§ **WHAT YOU NEED TO DO**
Going through the listing below, tally the lines that contain the word "each" and give only that figure.

• • • • • • •

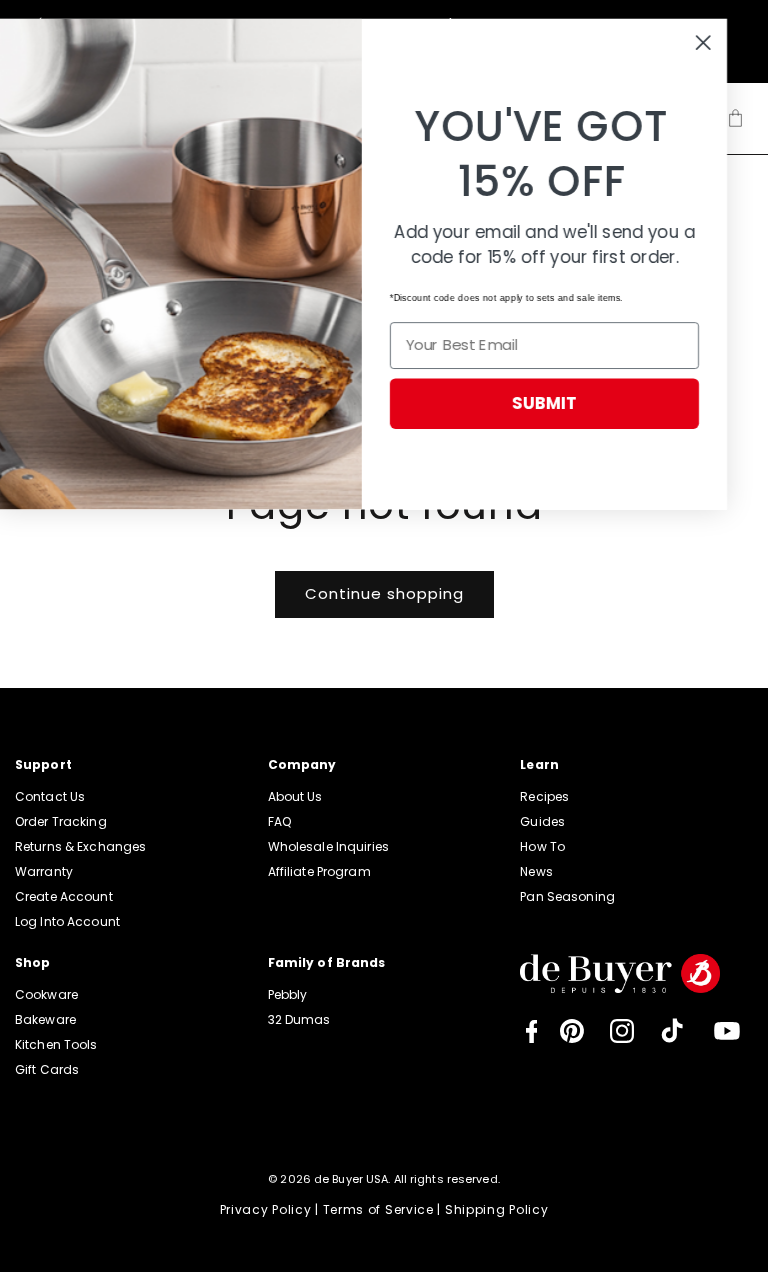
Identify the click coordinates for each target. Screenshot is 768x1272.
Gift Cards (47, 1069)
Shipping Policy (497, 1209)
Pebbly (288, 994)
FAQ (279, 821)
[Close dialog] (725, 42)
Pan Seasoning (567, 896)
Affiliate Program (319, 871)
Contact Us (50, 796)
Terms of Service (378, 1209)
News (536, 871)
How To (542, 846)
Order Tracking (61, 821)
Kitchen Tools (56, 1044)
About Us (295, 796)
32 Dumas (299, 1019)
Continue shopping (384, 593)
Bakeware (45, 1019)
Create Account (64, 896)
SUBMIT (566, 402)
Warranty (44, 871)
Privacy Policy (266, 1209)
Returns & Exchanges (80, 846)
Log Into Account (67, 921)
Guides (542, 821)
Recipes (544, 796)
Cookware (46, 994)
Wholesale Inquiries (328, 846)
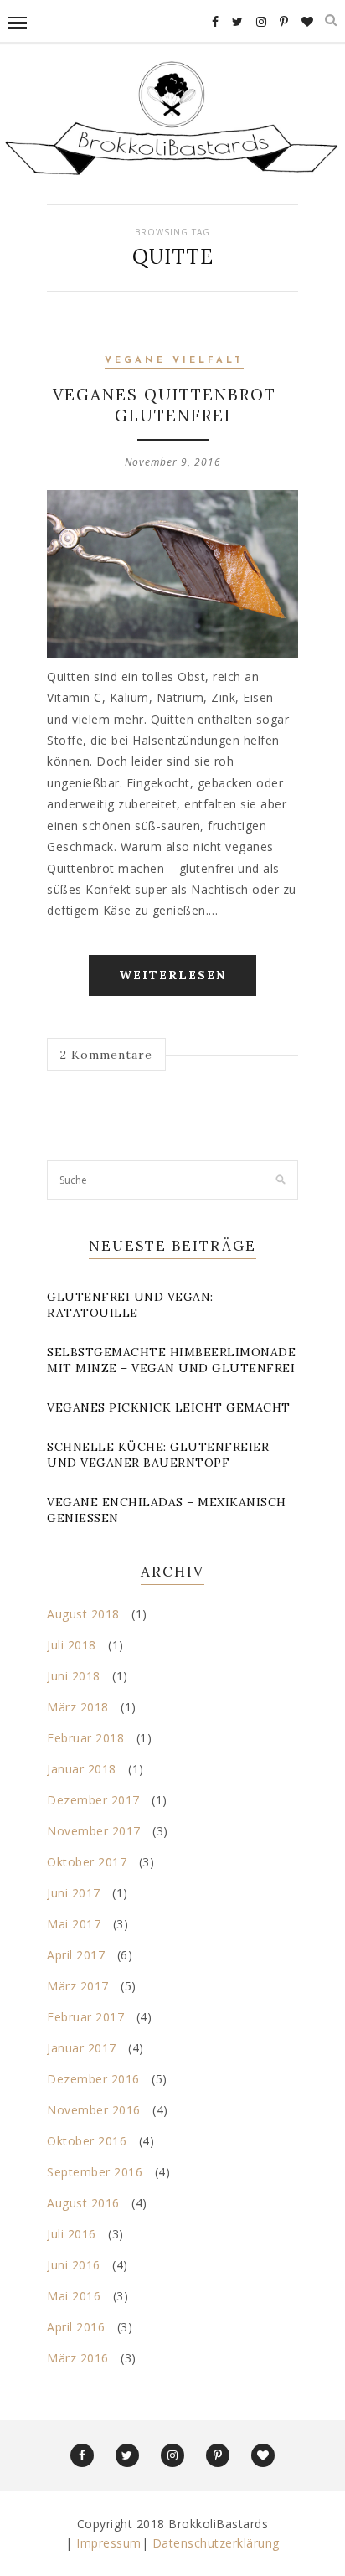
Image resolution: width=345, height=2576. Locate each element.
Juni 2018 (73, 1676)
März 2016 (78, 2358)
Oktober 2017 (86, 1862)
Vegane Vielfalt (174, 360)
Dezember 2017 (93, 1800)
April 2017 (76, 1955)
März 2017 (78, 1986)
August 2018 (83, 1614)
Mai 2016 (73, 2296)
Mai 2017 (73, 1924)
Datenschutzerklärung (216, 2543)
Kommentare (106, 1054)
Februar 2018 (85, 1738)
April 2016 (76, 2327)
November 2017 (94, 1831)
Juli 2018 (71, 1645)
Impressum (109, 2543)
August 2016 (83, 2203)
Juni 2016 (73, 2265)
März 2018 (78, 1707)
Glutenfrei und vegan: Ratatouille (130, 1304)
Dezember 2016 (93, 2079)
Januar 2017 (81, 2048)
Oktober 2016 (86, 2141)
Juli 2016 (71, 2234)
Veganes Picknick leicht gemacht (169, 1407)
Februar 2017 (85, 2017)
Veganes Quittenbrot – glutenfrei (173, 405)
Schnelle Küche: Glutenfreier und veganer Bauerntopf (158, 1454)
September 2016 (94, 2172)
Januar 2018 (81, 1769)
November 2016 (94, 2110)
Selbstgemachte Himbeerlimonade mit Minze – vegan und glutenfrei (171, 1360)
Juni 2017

• • • • • • •

§ **SOLUTION TO THIS EXERCISE**
2